For what it’s worth, my newest favorite cleaning tip (courtesy of How to Clean Stuff) is to clean tubs with a Magic Eraser. I already loved these mysterious white sponges of awesomeness, but it never occurred to me to bring them in to the bathrooms. Getting rid of the scum is almost enjoyable now, if only because I know it’s really gone.

Every week, I will write and send my grandmother a note.
Success! The combination of my stockpile of blank cards at work and my PDA reminder is working like a charm. I have started to send other people notes for the heck of it (although not weekly), and I like how this resolution is starting to make me more aware of when I haven’t talked with someone in a while.

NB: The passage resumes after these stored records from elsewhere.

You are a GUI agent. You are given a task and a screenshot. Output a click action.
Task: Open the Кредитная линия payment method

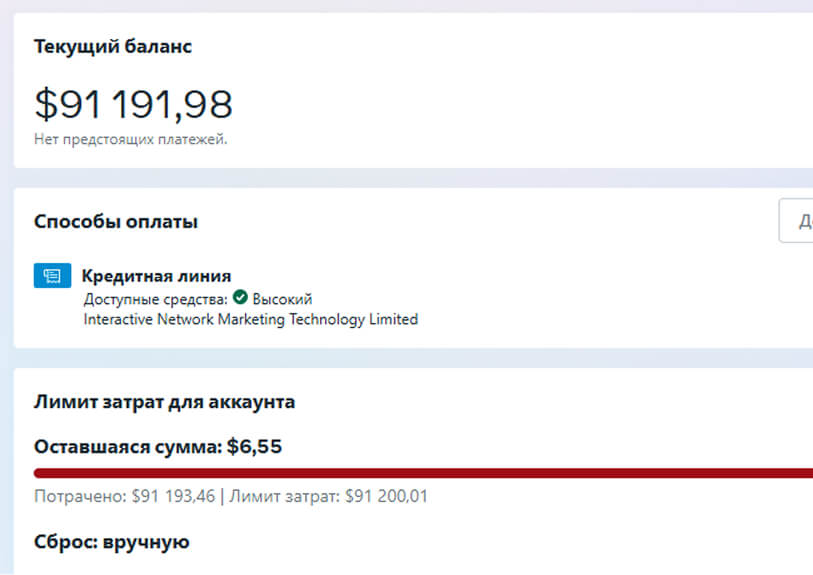point(156,276)
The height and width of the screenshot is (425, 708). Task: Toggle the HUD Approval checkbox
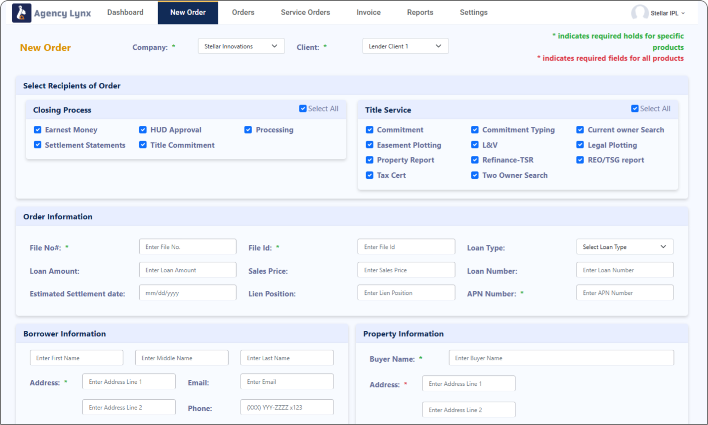[x=143, y=130]
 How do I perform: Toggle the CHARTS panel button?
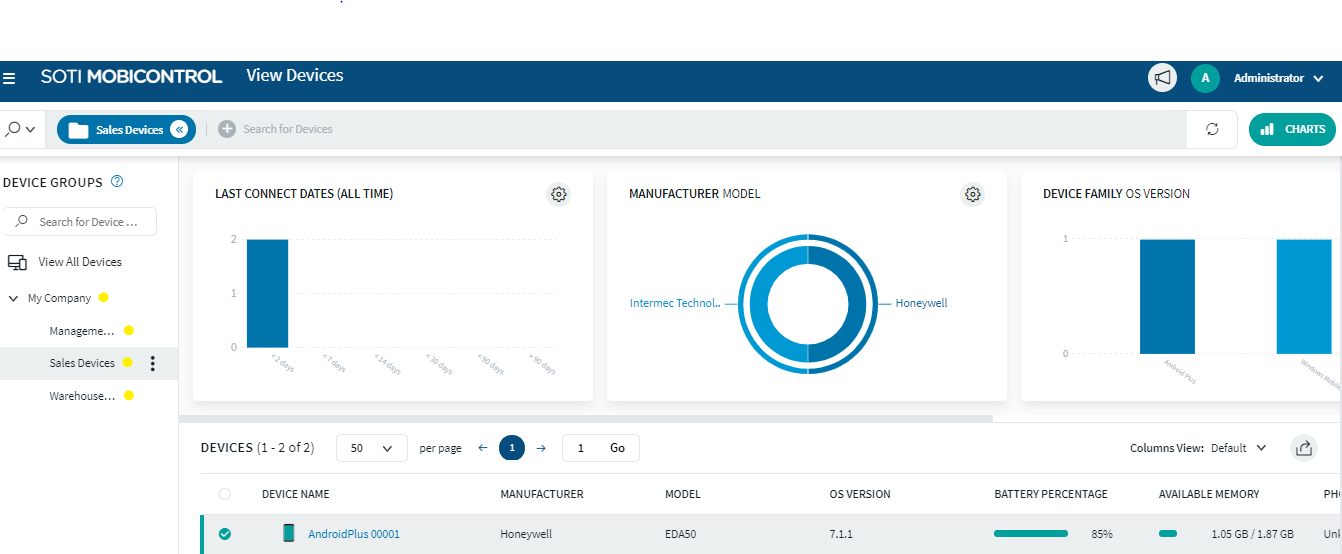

Every month, I will take at least a few hours just for myself.
Hm. Once again, I am puzzled at this last one. Why is it not even on my radar during the month? JG plays volleyball with a local league every Tuesday, and that has become my de facto night to edit pictures, read on the couch, or play with Ted, so does that count? I think it might because I’m spending time on my own, but I am also not a huge fan of it because it’s not intentional of me. Whatever the case, it’s clear that I need to keep this resolution at the fore.

In other news …
We are managing with our CSA pretty well, I think. So far, we haven’t thrown out anything, but it has been a challenge to get through the veritable deluge of lettuce. We’ve been forced to try a handful of new recipes (like fish-vegetable packets and chicken-lettuce wraps), and our pasta intake is very much decreased. The weekly grocery bill has gone down overall, even taking into account our produce share.

July will be a tough month in this respect because of various trips we have planned, but I’m trying to set up a few friends to take our produce in our place. Even though our meal-planning regimen is a little more panicked each week, the CSA has been a success for us. I’m trying not to be nervous about the bigger vegetable-laden harvests to come.